_How to complete this task_: Please rewrite the entries below as a JSON list of strings, one string per line, leaving out any blank lines.

Segment Open

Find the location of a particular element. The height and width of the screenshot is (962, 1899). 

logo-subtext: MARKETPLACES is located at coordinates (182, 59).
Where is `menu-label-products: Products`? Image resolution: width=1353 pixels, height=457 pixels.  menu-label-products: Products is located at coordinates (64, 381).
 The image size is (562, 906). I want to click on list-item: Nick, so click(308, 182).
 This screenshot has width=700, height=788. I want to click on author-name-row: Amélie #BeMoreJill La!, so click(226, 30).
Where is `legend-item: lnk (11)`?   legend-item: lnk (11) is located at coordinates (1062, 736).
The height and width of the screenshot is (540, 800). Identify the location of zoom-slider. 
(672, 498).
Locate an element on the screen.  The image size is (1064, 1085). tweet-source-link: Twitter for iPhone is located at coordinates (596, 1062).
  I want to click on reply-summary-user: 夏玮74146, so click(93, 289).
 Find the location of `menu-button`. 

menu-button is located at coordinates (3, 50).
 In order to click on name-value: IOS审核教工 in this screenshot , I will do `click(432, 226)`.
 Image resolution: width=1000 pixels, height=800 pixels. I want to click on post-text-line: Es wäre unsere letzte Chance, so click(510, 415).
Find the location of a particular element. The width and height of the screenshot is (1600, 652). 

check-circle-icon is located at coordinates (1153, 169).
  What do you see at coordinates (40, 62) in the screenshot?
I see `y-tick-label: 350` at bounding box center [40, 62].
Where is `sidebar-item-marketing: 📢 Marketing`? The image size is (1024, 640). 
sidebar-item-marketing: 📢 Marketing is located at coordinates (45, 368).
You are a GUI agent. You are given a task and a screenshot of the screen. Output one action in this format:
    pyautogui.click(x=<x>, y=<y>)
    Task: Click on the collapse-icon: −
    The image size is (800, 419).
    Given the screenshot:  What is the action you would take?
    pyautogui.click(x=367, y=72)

Segment Closed

_Expected output_:
[
  "Find the location of a particular element. The height and width of the screenshot is (962, 1899). ",
  "logo-subtext: MARKETPLACES is located at coordinates (182, 59).",
  "Where is `menu-label-products: Products`? Image resolution: width=1353 pixels, height=457 pixels.  menu-label-products: Products is located at coordinates (64, 381).",
  " The image size is (562, 906). I want to click on list-item: Nick, so click(308, 182).",
  " This screenshot has width=700, height=788. I want to click on author-name-row: Amélie #BeMoreJill La!, so click(226, 30).",
  "Where is `legend-item: lnk (11)`?   legend-item: lnk (11) is located at coordinates (1062, 736).",
  "The height and width of the screenshot is (540, 800). Identify the location of zoom-slider. ",
  "(672, 498).",
  "Locate an element on the screen.  The image size is (1064, 1085). tweet-source-link: Twitter for iPhone is located at coordinates (596, 1062).",
  "  I want to click on reply-summary-user: 夏玮74146, so click(93, 289).",
  " Find the location of `menu-button`. ",
  "menu-button is located at coordinates (3, 50).",
  " In order to click on name-value: IOS审核教工 in this screenshot , I will do `click(432, 226)`.",
  " Image resolution: width=1000 pixels, height=800 pixels. I want to click on post-text-line: Es wäre unsere letzte Chance, so click(510, 415).",
  "Find the location of a particular element. The width and height of the screenshot is (1600, 652). ",
  "check-circle-icon is located at coordinates (1153, 169).",
  "  What do you see at coordinates (40, 62) in the screenshot?",
  "I see `y-tick-label: 350` at bounding box center [40, 62].",
  "Where is `sidebar-item-marketing: 📢 Marketing`? The image size is (1024, 640). ",
  "sidebar-item-marketing: 📢 Marketing is located at coordinates (45, 368).",
  "You are a GUI agent. You are given a task and a screenshot of the screen. Output one action in this format:",
  "    pyautogui.click(x=<x>, y=<y>)",
  "    Task: Click on the collapse-icon: −",
  "    The image size is (800, 419).",
  "    Given the screenshot:  What is the action you would take?",
  "    pyautogui.click(x=367, y=72)"
]